Exercise goal — Only an exact repetition of the entries will do.

[Information shown — start]

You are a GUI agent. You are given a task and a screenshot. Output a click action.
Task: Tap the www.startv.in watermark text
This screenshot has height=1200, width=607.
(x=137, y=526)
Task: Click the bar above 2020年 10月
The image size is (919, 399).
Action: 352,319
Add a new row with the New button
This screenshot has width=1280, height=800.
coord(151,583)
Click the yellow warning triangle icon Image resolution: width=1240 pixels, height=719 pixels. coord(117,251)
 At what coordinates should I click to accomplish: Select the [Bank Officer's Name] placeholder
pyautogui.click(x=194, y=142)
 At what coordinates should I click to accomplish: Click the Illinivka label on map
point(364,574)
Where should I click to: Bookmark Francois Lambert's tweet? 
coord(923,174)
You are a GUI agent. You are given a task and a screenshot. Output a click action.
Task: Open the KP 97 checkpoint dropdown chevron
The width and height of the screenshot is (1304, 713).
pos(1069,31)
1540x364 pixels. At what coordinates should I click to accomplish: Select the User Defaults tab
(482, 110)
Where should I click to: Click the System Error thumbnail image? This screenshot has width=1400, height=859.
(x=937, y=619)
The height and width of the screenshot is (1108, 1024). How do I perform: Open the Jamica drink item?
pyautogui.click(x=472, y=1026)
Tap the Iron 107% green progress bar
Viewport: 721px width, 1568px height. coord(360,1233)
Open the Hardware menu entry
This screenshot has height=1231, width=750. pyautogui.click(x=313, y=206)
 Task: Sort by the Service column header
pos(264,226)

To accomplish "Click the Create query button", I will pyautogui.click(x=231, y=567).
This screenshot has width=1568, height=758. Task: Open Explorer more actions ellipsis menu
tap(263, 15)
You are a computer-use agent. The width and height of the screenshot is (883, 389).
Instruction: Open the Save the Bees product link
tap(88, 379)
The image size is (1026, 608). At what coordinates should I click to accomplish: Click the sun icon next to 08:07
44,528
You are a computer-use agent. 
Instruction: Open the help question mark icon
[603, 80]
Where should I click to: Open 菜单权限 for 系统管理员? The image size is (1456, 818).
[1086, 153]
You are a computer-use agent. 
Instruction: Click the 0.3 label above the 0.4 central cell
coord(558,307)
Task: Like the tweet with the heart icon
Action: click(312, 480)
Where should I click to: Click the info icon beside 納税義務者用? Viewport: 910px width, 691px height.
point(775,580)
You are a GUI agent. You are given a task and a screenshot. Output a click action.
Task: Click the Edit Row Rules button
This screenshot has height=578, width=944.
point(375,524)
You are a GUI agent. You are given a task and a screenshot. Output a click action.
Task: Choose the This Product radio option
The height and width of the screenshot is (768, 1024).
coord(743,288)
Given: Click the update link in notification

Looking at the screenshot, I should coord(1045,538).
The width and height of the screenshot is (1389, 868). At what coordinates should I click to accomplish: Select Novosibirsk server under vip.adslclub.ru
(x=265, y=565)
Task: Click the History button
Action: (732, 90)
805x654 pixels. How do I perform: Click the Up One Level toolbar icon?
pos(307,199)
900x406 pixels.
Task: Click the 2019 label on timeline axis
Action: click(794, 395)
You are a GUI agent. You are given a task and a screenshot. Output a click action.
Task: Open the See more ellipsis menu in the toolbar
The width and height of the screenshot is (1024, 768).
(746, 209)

[Information shown — finish]

Exercise solution —
You are a GUI agent. You are given a task and a screenshot. Output a click action.
Task: Tap the www.startv.in watermark text
This screenshot has height=1200, width=607.
(x=137, y=526)
Task: Click the bar above 2020年 10月
The image size is (919, 399).
Action: 352,319
Add a new row with the New button
This screenshot has width=1280, height=800.
coord(151,583)
Click the yellow warning triangle icon Image resolution: width=1240 pixels, height=719 pixels. coord(117,251)
 At what coordinates should I click to accomplish: Select the [Bank Officer's Name] placeholder
pyautogui.click(x=194, y=142)
 At what coordinates should I click to accomplish: Click the Illinivka label on map
point(364,574)
Where should I click to: Bookmark Francois Lambert's tweet? 
coord(923,174)
You are a GUI agent. You are given a task and a screenshot. Output a click action.
Task: Open the KP 97 checkpoint dropdown chevron
The width and height of the screenshot is (1304, 713).
pos(1069,31)
1540x364 pixels. At what coordinates should I click to accomplish: Select the User Defaults tab
(482, 110)
Where should I click to: Click the System Error thumbnail image? This screenshot has width=1400, height=859.
(x=937, y=619)
The height and width of the screenshot is (1108, 1024). How do I perform: Open the Jamica drink item?
pyautogui.click(x=472, y=1026)
Tap the Iron 107% green progress bar
Viewport: 721px width, 1568px height. coord(360,1233)
Open the Hardware menu entry
This screenshot has height=1231, width=750. pyautogui.click(x=313, y=206)
 Task: Sort by the Service column header
pos(264,226)

To accomplish "Click the Create query button", I will pyautogui.click(x=231, y=567).
This screenshot has width=1568, height=758. Task: Open Explorer more actions ellipsis menu
tap(263, 15)
You are a computer-use agent. The width and height of the screenshot is (883, 389).
Instruction: Open the Save the Bees product link
tap(88, 379)
The image size is (1026, 608). At what coordinates should I click to accomplish: Click the sun icon next to 08:07
44,528
You are a computer-use agent. 
Instruction: Open the help question mark icon
[603, 80]
Where should I click to: Open 菜单权限 for 系统管理员? The image size is (1456, 818).
[1086, 153]
You are a computer-use agent. 
Instruction: Click the 0.3 label above the 0.4 central cell
coord(558,307)
Task: Like the tweet with the heart icon
Action: click(312, 480)
Where should I click to: Click the info icon beside 納税義務者用? Viewport: 910px width, 691px height.
point(775,580)
You are a GUI agent. You are given a task and a screenshot. Output a click action.
Task: Click the Edit Row Rules button
This screenshot has height=578, width=944.
point(375,524)
You are a GUI agent. You are given a task and a screenshot. Output a click action.
Task: Choose the This Product radio option
The height and width of the screenshot is (768, 1024).
coord(743,288)
Given: Click the update link in notification

Looking at the screenshot, I should coord(1045,538).
The width and height of the screenshot is (1389, 868). At what coordinates should I click to accomplish: Select Novosibirsk server under vip.adslclub.ru
(x=265, y=565)
Task: Click the History button
Action: (732, 90)
805x654 pixels. How do I perform: Click the Up One Level toolbar icon?
pos(307,199)
900x406 pixels.
Task: Click the 2019 label on timeline axis
Action: click(794, 395)
You are a GUI agent. You are given a task and a screenshot. Output a click action.
Task: Open the See more ellipsis menu in the toolbar
The width and height of the screenshot is (1024, 768).
(746, 209)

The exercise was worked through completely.